Could you rewrite every line of the items below as a JSON list of strings, one string per line, with blank lines left out?
──────── ENTRIES SUPPLIED ────────
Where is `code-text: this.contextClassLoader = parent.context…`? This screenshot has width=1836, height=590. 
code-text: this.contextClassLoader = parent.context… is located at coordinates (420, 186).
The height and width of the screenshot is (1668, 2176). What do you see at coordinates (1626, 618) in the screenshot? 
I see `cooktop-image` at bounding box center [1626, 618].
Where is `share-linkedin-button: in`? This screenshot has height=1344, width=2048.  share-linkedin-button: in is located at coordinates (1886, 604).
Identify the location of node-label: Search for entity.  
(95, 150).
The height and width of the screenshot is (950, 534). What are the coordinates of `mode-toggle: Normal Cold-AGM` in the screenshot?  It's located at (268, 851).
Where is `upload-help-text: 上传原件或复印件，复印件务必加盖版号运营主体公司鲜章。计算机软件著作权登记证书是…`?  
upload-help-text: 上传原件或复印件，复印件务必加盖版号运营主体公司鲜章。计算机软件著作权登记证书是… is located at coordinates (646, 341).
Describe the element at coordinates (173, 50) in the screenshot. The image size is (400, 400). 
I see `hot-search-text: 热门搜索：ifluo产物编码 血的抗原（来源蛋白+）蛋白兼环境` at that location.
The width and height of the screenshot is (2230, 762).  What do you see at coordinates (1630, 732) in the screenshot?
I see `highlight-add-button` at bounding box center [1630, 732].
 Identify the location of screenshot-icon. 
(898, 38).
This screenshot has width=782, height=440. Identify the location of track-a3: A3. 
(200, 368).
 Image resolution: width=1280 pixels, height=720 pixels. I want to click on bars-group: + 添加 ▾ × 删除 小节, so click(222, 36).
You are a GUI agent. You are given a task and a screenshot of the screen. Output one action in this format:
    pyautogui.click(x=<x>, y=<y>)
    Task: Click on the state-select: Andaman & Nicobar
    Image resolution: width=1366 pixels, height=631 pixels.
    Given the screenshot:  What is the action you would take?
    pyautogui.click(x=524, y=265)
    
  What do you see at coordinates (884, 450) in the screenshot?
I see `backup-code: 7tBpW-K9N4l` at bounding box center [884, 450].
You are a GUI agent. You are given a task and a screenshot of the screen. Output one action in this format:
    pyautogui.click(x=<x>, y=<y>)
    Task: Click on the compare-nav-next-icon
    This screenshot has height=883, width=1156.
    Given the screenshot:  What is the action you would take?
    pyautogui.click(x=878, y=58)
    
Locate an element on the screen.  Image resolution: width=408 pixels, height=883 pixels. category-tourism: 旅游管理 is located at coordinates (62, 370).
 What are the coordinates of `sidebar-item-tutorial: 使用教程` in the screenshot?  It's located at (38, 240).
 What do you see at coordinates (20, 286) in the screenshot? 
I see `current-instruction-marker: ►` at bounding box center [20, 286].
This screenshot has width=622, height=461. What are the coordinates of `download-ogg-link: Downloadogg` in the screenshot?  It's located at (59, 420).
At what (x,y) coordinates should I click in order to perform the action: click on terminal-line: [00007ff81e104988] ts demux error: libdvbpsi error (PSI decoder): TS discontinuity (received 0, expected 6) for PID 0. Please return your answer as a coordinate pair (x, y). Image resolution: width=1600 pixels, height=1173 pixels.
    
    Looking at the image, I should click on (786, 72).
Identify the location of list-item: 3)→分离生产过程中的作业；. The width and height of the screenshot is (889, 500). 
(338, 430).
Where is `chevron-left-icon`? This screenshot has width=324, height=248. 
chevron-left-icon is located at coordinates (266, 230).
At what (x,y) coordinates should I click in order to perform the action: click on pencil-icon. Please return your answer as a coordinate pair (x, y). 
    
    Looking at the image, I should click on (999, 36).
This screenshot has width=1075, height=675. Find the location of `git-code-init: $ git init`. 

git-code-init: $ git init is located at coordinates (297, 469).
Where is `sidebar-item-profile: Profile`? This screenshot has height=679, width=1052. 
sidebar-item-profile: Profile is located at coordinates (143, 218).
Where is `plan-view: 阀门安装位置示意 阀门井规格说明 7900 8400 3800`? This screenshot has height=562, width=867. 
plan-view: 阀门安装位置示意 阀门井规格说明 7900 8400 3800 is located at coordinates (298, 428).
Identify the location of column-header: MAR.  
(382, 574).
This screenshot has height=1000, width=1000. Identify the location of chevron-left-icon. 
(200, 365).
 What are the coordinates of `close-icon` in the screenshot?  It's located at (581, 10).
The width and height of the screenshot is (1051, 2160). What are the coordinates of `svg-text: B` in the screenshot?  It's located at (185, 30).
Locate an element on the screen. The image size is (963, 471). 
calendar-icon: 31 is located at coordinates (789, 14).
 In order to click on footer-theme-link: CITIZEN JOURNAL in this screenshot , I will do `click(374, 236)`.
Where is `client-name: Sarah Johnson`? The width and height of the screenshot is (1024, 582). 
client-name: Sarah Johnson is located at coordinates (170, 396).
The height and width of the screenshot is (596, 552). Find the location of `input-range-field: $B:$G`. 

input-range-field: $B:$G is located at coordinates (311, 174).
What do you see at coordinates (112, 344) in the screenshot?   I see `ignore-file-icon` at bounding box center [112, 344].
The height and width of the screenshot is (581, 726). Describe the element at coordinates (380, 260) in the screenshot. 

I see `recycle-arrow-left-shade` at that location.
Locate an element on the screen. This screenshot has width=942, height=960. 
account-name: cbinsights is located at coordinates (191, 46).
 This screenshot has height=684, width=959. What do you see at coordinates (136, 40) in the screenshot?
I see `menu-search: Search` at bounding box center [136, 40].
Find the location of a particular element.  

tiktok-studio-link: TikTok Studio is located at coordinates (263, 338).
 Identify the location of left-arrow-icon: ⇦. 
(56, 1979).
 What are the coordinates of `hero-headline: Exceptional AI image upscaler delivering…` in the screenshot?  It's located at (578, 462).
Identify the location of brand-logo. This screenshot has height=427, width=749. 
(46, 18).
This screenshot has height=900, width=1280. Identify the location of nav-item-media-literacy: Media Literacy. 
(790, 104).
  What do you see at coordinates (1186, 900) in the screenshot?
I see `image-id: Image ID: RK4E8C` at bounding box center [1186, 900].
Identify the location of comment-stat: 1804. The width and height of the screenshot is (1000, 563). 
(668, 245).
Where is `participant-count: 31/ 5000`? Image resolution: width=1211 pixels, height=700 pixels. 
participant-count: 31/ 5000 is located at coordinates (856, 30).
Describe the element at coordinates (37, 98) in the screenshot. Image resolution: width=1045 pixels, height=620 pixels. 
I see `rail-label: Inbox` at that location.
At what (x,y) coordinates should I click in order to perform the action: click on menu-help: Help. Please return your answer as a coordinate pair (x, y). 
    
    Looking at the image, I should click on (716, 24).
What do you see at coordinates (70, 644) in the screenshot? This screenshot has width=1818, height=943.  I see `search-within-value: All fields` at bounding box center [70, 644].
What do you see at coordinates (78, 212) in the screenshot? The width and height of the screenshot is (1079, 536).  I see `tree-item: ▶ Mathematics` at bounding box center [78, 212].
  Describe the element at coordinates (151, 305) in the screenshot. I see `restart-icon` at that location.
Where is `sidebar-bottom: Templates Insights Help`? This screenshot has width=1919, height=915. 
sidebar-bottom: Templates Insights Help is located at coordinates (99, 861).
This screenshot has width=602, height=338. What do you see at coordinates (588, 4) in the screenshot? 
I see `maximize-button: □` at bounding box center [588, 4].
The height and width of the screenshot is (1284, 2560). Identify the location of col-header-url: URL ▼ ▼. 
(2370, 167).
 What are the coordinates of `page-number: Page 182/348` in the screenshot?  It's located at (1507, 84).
────────
• [TASK ANSWER]:
[
  "Where is `code-text: this.contextClassLoader = parent.context…`? This screenshot has width=1836, height=590. ",
  "code-text: this.contextClassLoader = parent.context… is located at coordinates (420, 186).",
  "The height and width of the screenshot is (1668, 2176). What do you see at coordinates (1626, 618) in the screenshot? ",
  "I see `cooktop-image` at bounding box center [1626, 618].",
  "Where is `share-linkedin-button: in`? This screenshot has height=1344, width=2048.  share-linkedin-button: in is located at coordinates (1886, 604).",
  "Identify the location of node-label: Search for entity.  ",
  "(95, 150).",
  "The height and width of the screenshot is (950, 534). What are the coordinates of `mode-toggle: Normal Cold-AGM` in the screenshot?  It's located at (268, 851).",
  "Where is `upload-help-text: 上传原件或复印件，复印件务必加盖版号运营主体公司鲜章。计算机软件著作权登记证书是…`?  ",
  "upload-help-text: 上传原件或复印件，复印件务必加盖版号运营主体公司鲜章。计算机软件著作权登记证书是… is located at coordinates (646, 341).",
  "Describe the element at coordinates (173, 50) in the screenshot. The image size is (400, 400). ",
  "I see `hot-search-text: 热门搜索：ifluo产物编码 血的抗原（来源蛋白+）蛋白兼环境` at that location.",
  "The width and height of the screenshot is (2230, 762).  What do you see at coordinates (1630, 732) in the screenshot?",
  "I see `highlight-add-button` at bounding box center [1630, 732].",
  " Identify the location of screenshot-icon. ",
  "(898, 38).",
  "This screenshot has width=782, height=440. Identify the location of track-a3: A3. ",
  "(200, 368).",
  " Image resolution: width=1280 pixels, height=720 pixels. I want to click on bars-group: + 添加 ▾ × 删除 小节, so click(222, 36).",
  "You are a GUI agent. You are given a task and a screenshot of the screen. Output one action in this format:",
  "    pyautogui.click(x=<x>, y=<y>)",
  "    Task: Click on the state-select: Andaman & Nicobar",
  "    Image resolution: width=1366 pixels, height=631 pixels.",
  "    Given the screenshot:  What is the action you would take?",
  "    pyautogui.click(x=524, y=265)",
  "  What do you see at coordinates (884, 450) in the screenshot?",
  "I see `backup-code: 7tBpW-K9N4l` at bounding box center [884, 450].",
  "You are a GUI agent. You are given a task and a screenshot of the screen. Output one action in this format:",
  "    pyautogui.click(x=<x>, y=<y>)",
  "    Task: Click on the compare-nav-next-icon",
  "    This screenshot has height=883, width=1156.",
  "    Given the screenshot:  What is the action you would take?",
  "    pyautogui.click(x=878, y=58)",
  "Locate an element on the screen.  Image resolution: width=408 pixels, height=883 pixels. category-tourism: 旅游管理 is located at coordinates (62, 370).",
  " What are the coordinates of `sidebar-item-tutorial: 使用教程` in the screenshot?  It's located at (38, 240).",
  " What do you see at coordinates (20, 286) in the screenshot? ",
  "I see `current-instruction-marker: ►` at bounding box center [20, 286].",
  "This screenshot has width=622, height=461. What are the coordinates of `download-ogg-link: Downloadogg` in the screenshot?  It's located at (59, 420).",
  "At what (x,y) coordinates should I click in order to perform the action: click on terminal-line: [00007ff81e104988] ts demux error: libdvbpsi error (PSI decoder): TS discontinuity (received 0, expected 6) for PID 0. Please return your answer as a coordinate pair (x, y). Image resolution: width=1600 pixels, height=1173 pixels.",
  "    Looking at the image, I should click on (786, 72).",
  "Identify the location of list-item: 3)→分离生产过程中的作业；. The width and height of the screenshot is (889, 500). ",
  "(338, 430).",
  "Where is `chevron-left-icon`? This screenshot has width=324, height=248. ",
  "chevron-left-icon is located at coordinates (266, 230).",
  "At what (x,y) coordinates should I click in order to perform the action: click on pencil-icon. Please return your answer as a coordinate pair (x, y). ",
  "    Looking at the image, I should click on (999, 36).",
  "This screenshot has width=1075, height=675. Find the location of `git-code-init: $ git init`. ",
  "git-code-init: $ git init is located at coordinates (297, 469).",
  "Where is `sidebar-item-profile: Profile`? This screenshot has height=679, width=1052. ",
  "sidebar-item-profile: Profile is located at coordinates (143, 218).",
  "Where is `plan-view: 阀门安装位置示意 阀门井规格说明 7900 8400 3800`? This screenshot has height=562, width=867. ",
  "plan-view: 阀门安装位置示意 阀门井规格说明 7900 8400 3800 is located at coordinates (298, 428).",
  "Identify the location of column-header: MAR.  ",
  "(382, 574).",
  "This screenshot has height=1000, width=1000. Identify the location of chevron-left-icon. ",
  "(200, 365).",
  " What are the coordinates of `close-icon` in the screenshot?  It's located at (581, 10).",
  "The width and height of the screenshot is (1051, 2160). What are the coordinates of `svg-text: B` in the screenshot?  It's located at (185, 30).",
  "Locate an element on the screen. The image size is (963, 471). ",
  "calendar-icon: 31 is located at coordinates (789, 14).",
  " In order to click on footer-theme-link: CITIZEN JOURNAL in this screenshot , I will do `click(374, 236)`.",
  "Where is `client-name: Sarah Johnson`? The width and height of the screenshot is (1024, 582). ",
  "client-name: Sarah Johnson is located at coordinates (170, 396).",
  "The height and width of the screenshot is (596, 552). Find the location of `input-range-field: $B:$G`. ",
  "input-range-field: $B:$G is located at coordinates (311, 174).",
  "What do you see at coordinates (112, 344) in the screenshot?   I see `ignore-file-icon` at bounding box center [112, 344].",
  "The height and width of the screenshot is (581, 726). Describe the element at coordinates (380, 260) in the screenshot. ",
  "I see `recycle-arrow-left-shade` at that location.",
  "Locate an element on the screen. This screenshot has width=942, height=960. ",
  "account-name: cbinsights is located at coordinates (191, 46).",
  " This screenshot has height=684, width=959. What do you see at coordinates (136, 40) in the screenshot?",
  "I see `menu-search: Search` at bounding box center [136, 40].",
  "Find the location of a particular element.  ",
  "tiktok-studio-link: TikTok Studio is located at coordinates (263, 338).",
  " Identify the location of left-arrow-icon: ⇦. ",
  "(56, 1979).",
  " What are the coordinates of `hero-headline: Exceptional AI image upscaler delivering…` in the screenshot?  It's located at (578, 462).",
  "Identify the location of brand-logo. This screenshot has height=427, width=749. ",
  "(46, 18).",
  "This screenshot has height=900, width=1280. Identify the location of nav-item-media-literacy: Media Literacy. ",
  "(790, 104).",
  "  What do you see at coordinates (1186, 900) in the screenshot?",
  "I see `image-id: Image ID: RK4E8C` at bounding box center [1186, 900].",
  "Identify the location of comment-stat: 1804. The width and height of the screenshot is (1000, 563). ",
  "(668, 245).",
  "Where is `participant-count: 31/ 5000`? Image resolution: width=1211 pixels, height=700 pixels. ",
  "participant-count: 31/ 5000 is located at coordinates (856, 30).",
  "Describe the element at coordinates (37, 98) in the screenshot. Image resolution: width=1045 pixels, height=620 pixels. ",
  "I see `rail-label: Inbox` at that location.",
  "At what (x,y) coordinates should I click in order to perform the action: click on menu-help: Help. Please return your answer as a coordinate pair (x, y). ",
  "    Looking at the image, I should click on (716, 24).",
  "What do you see at coordinates (70, 644) in the screenshot? This screenshot has width=1818, height=943.  I see `search-within-value: All fields` at bounding box center [70, 644].",
  "What do you see at coordinates (78, 212) in the screenshot? The width and height of the screenshot is (1079, 536).  I see `tree-item: ▶ Mathematics` at bounding box center [78, 212].",
  "  Describe the element at coordinates (151, 305) in the screenshot. I see `restart-icon` at that location.",
  "Where is `sidebar-bottom: Templates Insights Help`? This screenshot has width=1919, height=915. ",
  "sidebar-bottom: Templates Insights Help is located at coordinates (99, 861).",
  "This screenshot has width=602, height=338. What do you see at coordinates (588, 4) in the screenshot? ",
  "I see `maximize-button: □` at bounding box center [588, 4].",
  "The height and width of the screenshot is (1284, 2560). Identify the location of col-header-url: URL ▼ ▼. ",
  "(2370, 167).",
  " What are the coordinates of `page-number: Page 182/348` in the screenshot?  It's located at (1507, 84)."
]